● **DIRECTIONS**
Output the following lines verbatim, omitting the pictures.

● **RAW DATA**
—————
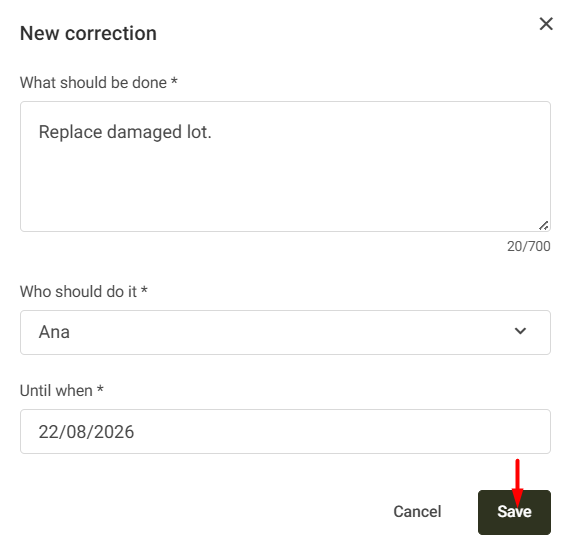Click the asterisk next to Until when
569x554 pixels.
pyautogui.click(x=100, y=389)
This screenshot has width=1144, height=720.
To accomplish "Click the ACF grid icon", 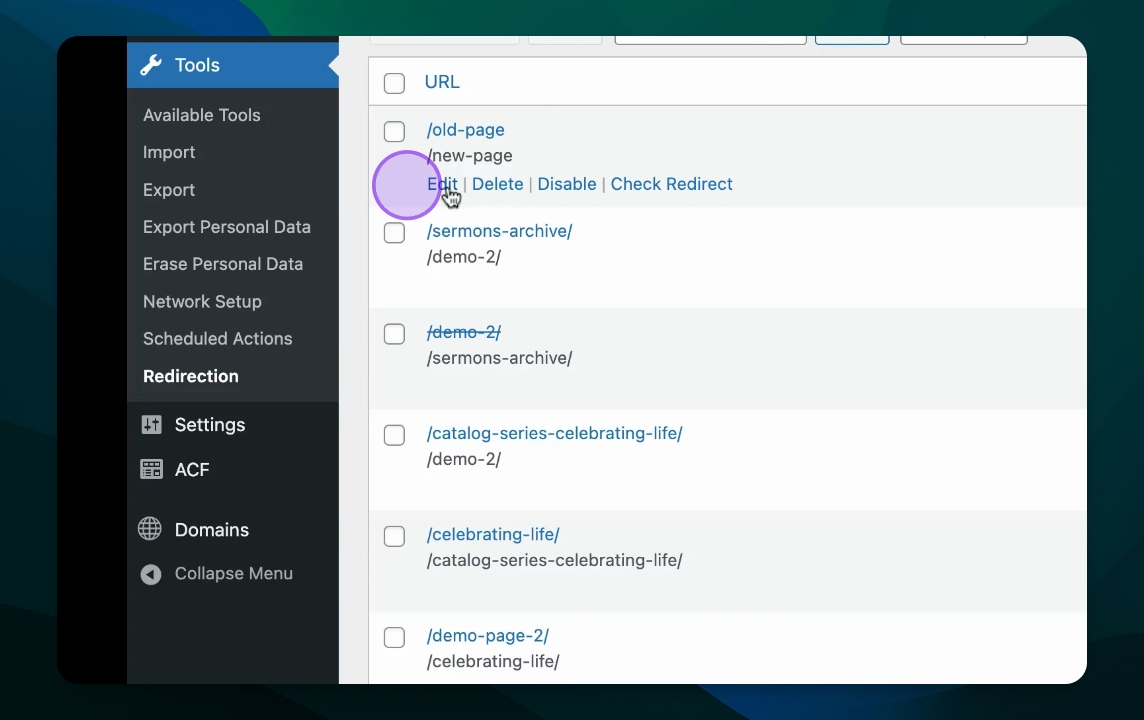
—————
● **RESULT**
Click the asterisk next to Until when
569x554 pixels.
pyautogui.click(x=100, y=389)
This screenshot has width=1144, height=720.
To accomplish "Click the ACF grid icon", 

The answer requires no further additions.